> **Problem**: Write out the full listing again, exactly as it stands.

> **Task material**:
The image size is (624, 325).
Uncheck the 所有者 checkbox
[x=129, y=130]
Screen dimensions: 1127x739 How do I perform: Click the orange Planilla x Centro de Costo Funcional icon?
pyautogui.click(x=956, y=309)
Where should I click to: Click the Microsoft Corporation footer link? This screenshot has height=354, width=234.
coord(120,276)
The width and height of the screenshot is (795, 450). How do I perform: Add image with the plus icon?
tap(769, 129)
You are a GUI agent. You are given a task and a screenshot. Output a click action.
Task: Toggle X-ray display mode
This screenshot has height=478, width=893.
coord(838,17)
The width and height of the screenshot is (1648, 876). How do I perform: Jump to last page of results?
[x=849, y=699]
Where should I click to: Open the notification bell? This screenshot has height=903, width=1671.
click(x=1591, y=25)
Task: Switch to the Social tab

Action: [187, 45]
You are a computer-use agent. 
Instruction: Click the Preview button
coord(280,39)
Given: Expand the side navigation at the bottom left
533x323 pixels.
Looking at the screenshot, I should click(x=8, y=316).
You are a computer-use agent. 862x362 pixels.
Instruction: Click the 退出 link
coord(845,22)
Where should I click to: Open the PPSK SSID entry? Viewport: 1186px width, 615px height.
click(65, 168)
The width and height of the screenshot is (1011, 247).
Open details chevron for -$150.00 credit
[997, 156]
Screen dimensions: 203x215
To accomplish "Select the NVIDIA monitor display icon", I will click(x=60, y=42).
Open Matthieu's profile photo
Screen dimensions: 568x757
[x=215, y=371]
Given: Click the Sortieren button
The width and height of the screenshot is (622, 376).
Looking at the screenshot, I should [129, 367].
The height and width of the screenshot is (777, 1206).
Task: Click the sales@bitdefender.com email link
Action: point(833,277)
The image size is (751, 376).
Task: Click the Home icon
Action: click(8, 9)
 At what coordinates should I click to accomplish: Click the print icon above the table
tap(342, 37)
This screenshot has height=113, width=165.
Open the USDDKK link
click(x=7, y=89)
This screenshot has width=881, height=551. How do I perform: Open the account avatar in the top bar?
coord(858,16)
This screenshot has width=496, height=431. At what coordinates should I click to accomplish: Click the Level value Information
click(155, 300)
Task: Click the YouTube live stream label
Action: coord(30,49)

> **Exercise result**:
The image size is (624, 325).
Uncheck the 所有者 checkbox
[x=129, y=130]
Screen dimensions: 1127x739 How do I perform: Click the orange Planilla x Centro de Costo Funcional icon?
pyautogui.click(x=956, y=309)
Where should I click to: Click the Microsoft Corporation footer link? This screenshot has height=354, width=234.
coord(120,276)
The width and height of the screenshot is (795, 450). How do I perform: Add image with the plus icon?
tap(769, 129)
You are a GUI agent. You are given a task and a screenshot. Output a click action.
Task: Toggle X-ray display mode
This screenshot has height=478, width=893.
coord(838,17)
The width and height of the screenshot is (1648, 876). How do I perform: Jump to last page of results?
[x=849, y=699]
Where should I click to: Open the notification bell? This screenshot has height=903, width=1671.
click(x=1591, y=25)
Task: Switch to the Social tab

Action: [187, 45]
You are a computer-use agent. 
Instruction: Click the Preview button
coord(280,39)
Given: Expand the side navigation at the bottom left
533x323 pixels.
Looking at the screenshot, I should click(x=8, y=316).
You are a computer-use agent. 862x362 pixels.
Instruction: Click the 退出 link
coord(845,22)
Where should I click to: Open the PPSK SSID entry? Viewport: 1186px width, 615px height.
click(65, 168)
The width and height of the screenshot is (1011, 247).
Open details chevron for -$150.00 credit
[997, 156]
Screen dimensions: 203x215
To accomplish "Select the NVIDIA monitor display icon", I will click(x=60, y=42).
Open Matthieu's profile photo
Screen dimensions: 568x757
[x=215, y=371]
Given: Click the Sortieren button
The width and height of the screenshot is (622, 376).
Looking at the screenshot, I should [129, 367].
The height and width of the screenshot is (777, 1206).
Task: Click the sales@bitdefender.com email link
Action: point(833,277)
The image size is (751, 376).
Task: Click the Home icon
Action: click(8, 9)
 At what coordinates should I click to accomplish: Click the print icon above the table
tap(342, 37)
This screenshot has height=113, width=165.
Open the USDDKK link
click(x=7, y=89)
This screenshot has width=881, height=551. How do I perform: Open the account avatar in the top bar?
coord(858,16)
This screenshot has width=496, height=431. At what coordinates should I click to accomplish: Click the Level value Information
click(155, 300)
Task: Click the YouTube live stream label
Action: coord(30,49)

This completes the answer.